* _Task details_
Nothing should be left out. Transcribe the entries exactly as written.

* _Data_
::::::::::
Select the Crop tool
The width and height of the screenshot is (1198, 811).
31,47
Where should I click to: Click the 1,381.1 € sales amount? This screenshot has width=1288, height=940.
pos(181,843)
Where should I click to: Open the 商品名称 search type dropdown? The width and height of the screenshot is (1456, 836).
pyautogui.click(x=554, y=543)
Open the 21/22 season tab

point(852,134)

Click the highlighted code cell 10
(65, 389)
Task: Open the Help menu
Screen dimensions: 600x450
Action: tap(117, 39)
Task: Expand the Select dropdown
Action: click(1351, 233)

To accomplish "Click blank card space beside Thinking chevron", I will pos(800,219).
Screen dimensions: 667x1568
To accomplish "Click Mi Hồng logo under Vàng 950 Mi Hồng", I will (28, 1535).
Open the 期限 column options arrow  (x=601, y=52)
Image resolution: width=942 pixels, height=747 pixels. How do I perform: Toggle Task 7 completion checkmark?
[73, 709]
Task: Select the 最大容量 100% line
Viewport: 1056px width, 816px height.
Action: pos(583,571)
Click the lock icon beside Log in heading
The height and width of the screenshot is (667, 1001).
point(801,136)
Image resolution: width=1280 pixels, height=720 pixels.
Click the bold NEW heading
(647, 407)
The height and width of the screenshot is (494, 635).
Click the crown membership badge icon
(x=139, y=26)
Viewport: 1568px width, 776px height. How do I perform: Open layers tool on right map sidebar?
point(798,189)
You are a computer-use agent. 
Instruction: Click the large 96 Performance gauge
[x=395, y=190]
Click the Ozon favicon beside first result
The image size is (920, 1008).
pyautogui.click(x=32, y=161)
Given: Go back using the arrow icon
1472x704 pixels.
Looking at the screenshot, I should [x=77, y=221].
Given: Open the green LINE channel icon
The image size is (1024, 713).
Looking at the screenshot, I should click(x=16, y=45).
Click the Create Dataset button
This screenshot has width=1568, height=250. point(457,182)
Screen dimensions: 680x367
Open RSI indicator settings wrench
::::::::::
* _Task result_
Select the Crop tool
The width and height of the screenshot is (1198, 811).
31,47
Where should I click to: Click the 1,381.1 € sales amount? This screenshot has width=1288, height=940.
pos(181,843)
Where should I click to: Open the 商品名称 search type dropdown? The width and height of the screenshot is (1456, 836).
pyautogui.click(x=554, y=543)
Open the 21/22 season tab

point(852,134)

Click the highlighted code cell 10
(65, 389)
Task: Open the Help menu
Screen dimensions: 600x450
Action: tap(117, 39)
Task: Expand the Select dropdown
Action: click(1351, 233)

To accomplish "Click blank card space beside Thinking chevron", I will pos(800,219).
Screen dimensions: 667x1568
To accomplish "Click Mi Hồng logo under Vàng 950 Mi Hồng", I will (28, 1535).
Open the 期限 column options arrow  (x=601, y=52)
Image resolution: width=942 pixels, height=747 pixels. How do I perform: Toggle Task 7 completion checkmark?
[73, 709]
Task: Select the 最大容量 100% line
Viewport: 1056px width, 816px height.
Action: pos(583,571)
Click the lock icon beside Log in heading
The height and width of the screenshot is (667, 1001).
point(801,136)
Image resolution: width=1280 pixels, height=720 pixels.
Click the bold NEW heading
(647, 407)
The height and width of the screenshot is (494, 635).
Click the crown membership badge icon
(x=139, y=26)
Viewport: 1568px width, 776px height. How do I perform: Open layers tool on right map sidebar?
point(798,189)
You are a computer-use agent. 
Instruction: Click the large 96 Performance gauge
[x=395, y=190]
Click the Ozon favicon beside first result
The image size is (920, 1008).
pyautogui.click(x=32, y=161)
Given: Go back using the arrow icon
1472x704 pixels.
Looking at the screenshot, I should [x=77, y=221].
Given: Open the green LINE channel icon
The image size is (1024, 713).
Looking at the screenshot, I should click(x=16, y=45).
Click the Create Dataset button
This screenshot has width=1568, height=250. point(457,182)
Screen dimensions: 680x367
Open RSI indicator settings wrench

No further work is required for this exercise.